Properties typically stayed on the market for 36 days in August, unchanged from July and down considerably from a year ago when it was 47 days. Short sales were on the market the longest at a median of 144 days in August, while foreclosures sold in 42 days and non-distressed homes took 35 days and 46% of homes sold in August were on the market for less than a month.

‘Given the inventory shortages in most markets, new listings at affordable prices are receiving multiple offers and going under contract almost immediately upon becoming available,’ said NAR president Tom Salomone.

All-cash sales were 22% of transactions in August, up from 21% in July and unchanged from a year ago. Individual investors, who account for many cash sales, purchased 13% of homes in August, up from 11% in July and 12% a year ago. Some 62% of investors paid in cash in August.

Distressed sales, that is foreclosures and short sales, were 5% of sales in August, the lowest since NAR began tracking in October 2008, unchanged from the previous month and down from 7% a year ago.

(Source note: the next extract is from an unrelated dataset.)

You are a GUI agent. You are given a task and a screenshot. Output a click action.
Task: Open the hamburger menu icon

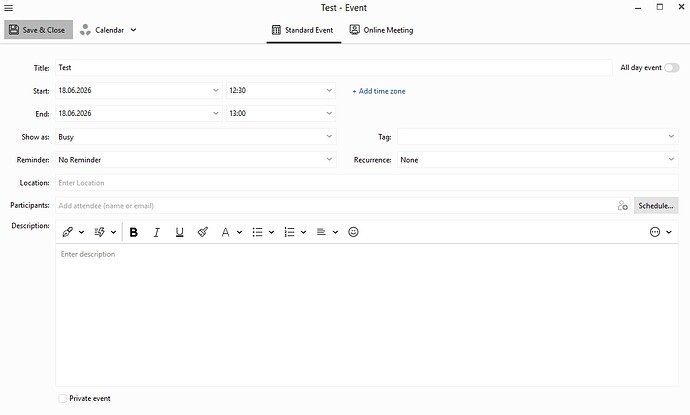(8, 8)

Some 4% of August sales were foreclosures and 1% were short sales. Foreclosures sold for an average discount of 12% below market value compared to 18% in July, while short sales were discounted 14% compared to 16% in July.

Single family home sales declined 2.3% to a seasonally adjusted annual rate of 4.7 million in August from 4.81 million in July but are still 0.6% above the 4.67 million pace a year ago. The median existing single family home price was $242,200 in August, up 5.3% from August 2015.

Existing condominium and co-op sales increased by 10.5% to a seasonally adjusted annual rate of 630,000 units in August from 570,000 in July and are now 1.6% above August 2015. The median existing condo price was $225,100 in August, which is 3.7% above a year ago.

A regional breakdown shows that existing home sales in the Northeast rose 6.1% to an annual rate of 700,000 and is unchanged from a year ago. The median price in the Northeast was $274,100, which is 0.8% above August 2015.

In the Midwest existing home sales fell 0.8% to an annual rate of 1.27 million in August but are still 0.8% above a year ago. The median price in the Midwest was $190,700, up 5.5% from a year ago.

Existing home sales in the South fell 2.7% to an annual rate of 2.16 million but are still 0.9% above August 2015. The median price in the South was $209,700, up 6.7% from a year ago.

Existing home sales in the West fell by 1.6% to an annual rate of 1.2 million in August but are still 0.8% higher than a year ago. The median price in the West was $347,400 which is 9.2% above August 2015.